The first rule of the internet I ever encountered back in the mid-90s was “don’t feed the trolls”. We’ve lost that piece of philosophy along the way, and now we all actively engage with cunts instead of just blocking them and moving on. Oblivion is the ultimate tool for dealing with anonymous people who behave like fuckheads. It’s a win for them if you respond to their provocations, so just don’t. Don’t be posting shit like “I know you’re trolling, but…” just don’t even acknowledge them. Block/report/move on. It’s really that simple. The simplest remedy is also the most effective. How cool is that? We just have to tell our limbic systems, because the urge to engage is overwhelming sometimes. But take pleasure in sending these bastards into the abyss, enjoy hitting that block button and growing your blocklist. Look at your blocklist from time to time, and bask in the glory of it. Delight in how many people have been stopped dead in their tracks from ever bothering you again. Get excited when you see a new cunt emerge, and how much fun it will be to add them to the list.
As for ‘reply guys’ and general pissiness from curmudgeons (that is, people who are dickish but not actually harassing you) you can simply think of whatever anger or displeasure they’re expressing as being very much their problem.

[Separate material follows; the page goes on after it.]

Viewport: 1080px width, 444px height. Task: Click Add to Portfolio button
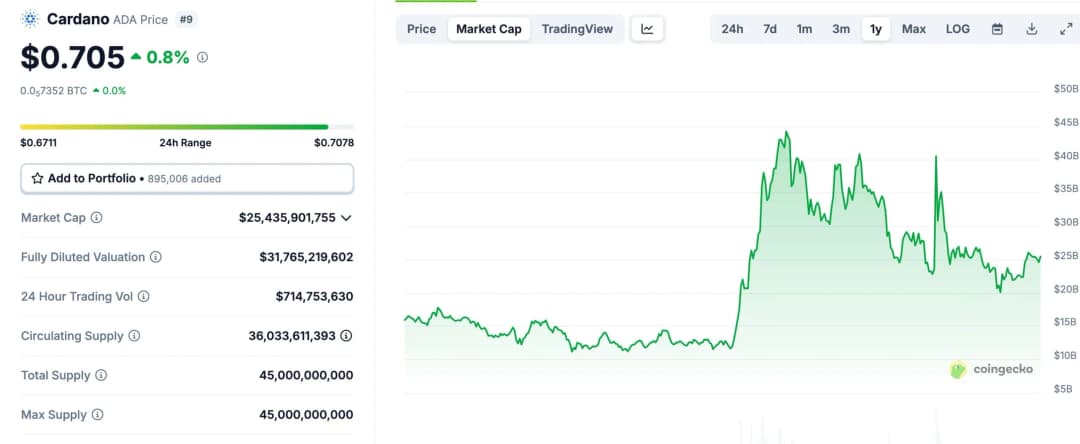tap(187, 178)
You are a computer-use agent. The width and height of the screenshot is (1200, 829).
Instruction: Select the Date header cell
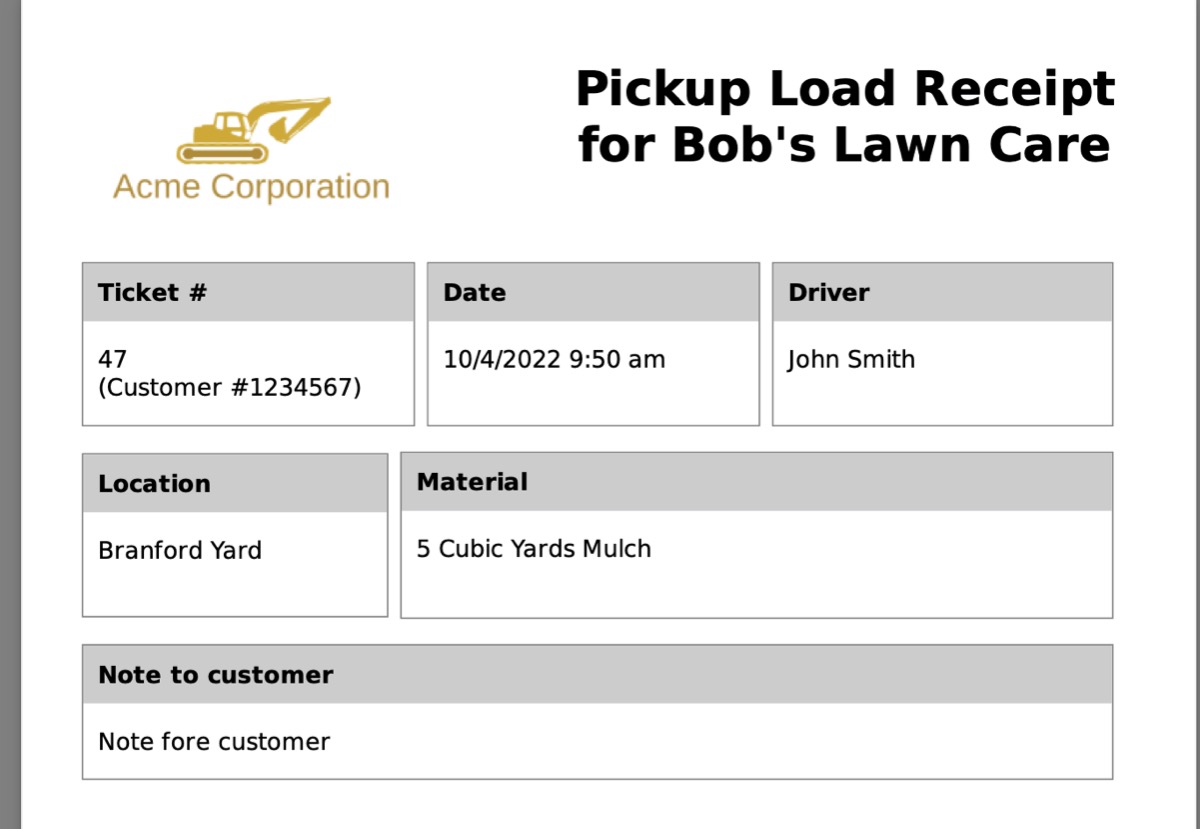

If they talk to you like you’re stupid, just know that they’re struggling with their own issues and that’s why they’re behaving like a stone in everyone’s shoe. Talk to them normally and without emotional language (if you need to talk to them at all), and keep in mind that anyone else who happens upon this interaction will see that you’re a reasonable and cool person and the other guy is a wanker.
If you knew the other person had a brain tumour that made them behave like a prick, you’d be much less bothered by them, but the thing is, that “brain tumour” exists in everyone. No one is really the master of their own behaviour, we’re all dragging millennia of other people’s genetic shittiness behind us, and our individual capacity to introspect and reflect on our shittiness and try to do better is also something we don’t create within ourselves, we’re all pretty much stuck with what we have, with our wiggle room for improvement being as preordained as our circulatory systems. So think of everyone as a tumour-riddled victim of circumstance and they won’t be able to hurt or annoy you anywhere near as much. Be happy that your particular tumours aren’t making you behave like a dickhead in public. It’s all about framing, just don’t let the other guy do the framing and you’re good.
“Don’t feed the trolls” can be good advice; I recently (one or two comments back!) made such a suggestion myself.
But it seems like there are times when we have to engage. Trollish behavior is behind phenomenons like fake news, incel culture, etc. - clearly those need addressed wherever they come up. The correct response seems to be situational.
I agree with this, I usually talk past the trolls, so to speak. I start with “this is not a response to you, but to anyone who might be reading” or something like that. Bonus points if I can ignore/mute the person I’m replying to, I’ll mention that as well in the response so that they also know that I wont be hearing whatever they want to scream at me.